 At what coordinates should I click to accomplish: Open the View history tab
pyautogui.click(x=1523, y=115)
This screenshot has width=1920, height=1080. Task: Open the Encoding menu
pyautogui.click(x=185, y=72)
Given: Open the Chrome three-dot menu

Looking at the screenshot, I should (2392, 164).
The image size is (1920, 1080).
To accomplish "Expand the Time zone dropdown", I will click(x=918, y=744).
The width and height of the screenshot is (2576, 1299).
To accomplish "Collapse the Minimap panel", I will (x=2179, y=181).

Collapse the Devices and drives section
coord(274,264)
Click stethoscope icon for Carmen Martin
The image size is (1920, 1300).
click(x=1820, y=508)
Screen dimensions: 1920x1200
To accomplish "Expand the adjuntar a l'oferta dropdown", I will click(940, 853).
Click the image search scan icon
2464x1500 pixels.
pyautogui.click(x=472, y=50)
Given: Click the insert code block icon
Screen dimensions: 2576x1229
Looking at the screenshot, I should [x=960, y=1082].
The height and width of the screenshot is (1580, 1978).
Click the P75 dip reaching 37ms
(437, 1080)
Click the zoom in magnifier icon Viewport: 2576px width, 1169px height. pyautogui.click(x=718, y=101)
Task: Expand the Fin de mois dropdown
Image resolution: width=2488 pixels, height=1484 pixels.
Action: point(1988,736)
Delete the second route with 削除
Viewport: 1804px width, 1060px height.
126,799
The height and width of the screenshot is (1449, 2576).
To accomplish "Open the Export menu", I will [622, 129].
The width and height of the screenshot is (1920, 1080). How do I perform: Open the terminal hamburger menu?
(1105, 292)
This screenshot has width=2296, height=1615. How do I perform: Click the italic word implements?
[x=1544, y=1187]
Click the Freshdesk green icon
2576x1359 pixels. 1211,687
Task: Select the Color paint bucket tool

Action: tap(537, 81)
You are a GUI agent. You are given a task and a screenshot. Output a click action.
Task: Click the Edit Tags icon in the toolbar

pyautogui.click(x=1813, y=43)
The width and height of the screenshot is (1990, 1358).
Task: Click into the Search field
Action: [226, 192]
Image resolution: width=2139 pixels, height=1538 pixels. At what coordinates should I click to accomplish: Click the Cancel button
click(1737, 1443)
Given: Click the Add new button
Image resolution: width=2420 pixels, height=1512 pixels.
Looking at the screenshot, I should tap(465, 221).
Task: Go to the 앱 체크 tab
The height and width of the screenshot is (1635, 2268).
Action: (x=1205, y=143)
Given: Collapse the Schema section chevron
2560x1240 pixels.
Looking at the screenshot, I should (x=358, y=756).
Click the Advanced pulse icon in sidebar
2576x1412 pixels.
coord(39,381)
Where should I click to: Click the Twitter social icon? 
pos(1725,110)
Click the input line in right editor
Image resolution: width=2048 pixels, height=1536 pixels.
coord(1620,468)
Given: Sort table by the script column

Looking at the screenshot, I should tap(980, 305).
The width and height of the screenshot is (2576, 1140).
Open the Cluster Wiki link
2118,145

- - - - -

● **EXERCISE AIM**
The full listing above needs to be retyped exactly.

● **ANSWER BOX**
 At what coordinates should I click to accomplish: Open the View history tab
pyautogui.click(x=1523, y=115)
This screenshot has width=1920, height=1080. Task: Open the Encoding menu
pyautogui.click(x=185, y=72)
Given: Open the Chrome three-dot menu

Looking at the screenshot, I should (2392, 164).
The image size is (1920, 1080).
To accomplish "Expand the Time zone dropdown", I will click(x=918, y=744).
The width and height of the screenshot is (2576, 1299).
To accomplish "Collapse the Minimap panel", I will (x=2179, y=181).

Collapse the Devices and drives section
coord(274,264)
Click stethoscope icon for Carmen Martin
The image size is (1920, 1300).
click(x=1820, y=508)
Screen dimensions: 1920x1200
To accomplish "Expand the adjuntar a l'oferta dropdown", I will click(940, 853).
Click the image search scan icon
2464x1500 pixels.
pyautogui.click(x=472, y=50)
Given: Click the insert code block icon
Screen dimensions: 2576x1229
Looking at the screenshot, I should [x=960, y=1082].
The height and width of the screenshot is (1580, 1978).
Click the P75 dip reaching 37ms
(437, 1080)
Click the zoom in magnifier icon Viewport: 2576px width, 1169px height. pyautogui.click(x=718, y=101)
Task: Expand the Fin de mois dropdown
Image resolution: width=2488 pixels, height=1484 pixels.
Action: point(1988,736)
Delete the second route with 削除
Viewport: 1804px width, 1060px height.
126,799
The height and width of the screenshot is (1449, 2576).
To accomplish "Open the Export menu", I will [622, 129].
The width and height of the screenshot is (1920, 1080). How do I perform: Open the terminal hamburger menu?
(1105, 292)
This screenshot has width=2296, height=1615. How do I perform: Click the italic word implements?
[x=1544, y=1187]
Click the Freshdesk green icon
2576x1359 pixels. 1211,687
Task: Select the Color paint bucket tool

Action: tap(537, 81)
You are a GUI agent. You are given a task and a screenshot. Output a click action.
Task: Click the Edit Tags icon in the toolbar

pyautogui.click(x=1813, y=43)
The width and height of the screenshot is (1990, 1358).
Task: Click into the Search field
Action: [226, 192]
Image resolution: width=2139 pixels, height=1538 pixels. At what coordinates should I click to accomplish: Click the Cancel button
click(1737, 1443)
Given: Click the Add new button
Image resolution: width=2420 pixels, height=1512 pixels.
Looking at the screenshot, I should tap(465, 221).
Task: Go to the 앱 체크 tab
The height and width of the screenshot is (1635, 2268).
Action: (x=1205, y=143)
Given: Collapse the Schema section chevron
2560x1240 pixels.
Looking at the screenshot, I should (x=358, y=756).
Click the Advanced pulse icon in sidebar
2576x1412 pixels.
coord(39,381)
Where should I click to: Click the Twitter social icon? 
pos(1725,110)
Click the input line in right editor
Image resolution: width=2048 pixels, height=1536 pixels.
coord(1620,468)
Given: Sort table by the script column

Looking at the screenshot, I should tap(980, 305).
The width and height of the screenshot is (2576, 1140).
Open the Cluster Wiki link
2118,145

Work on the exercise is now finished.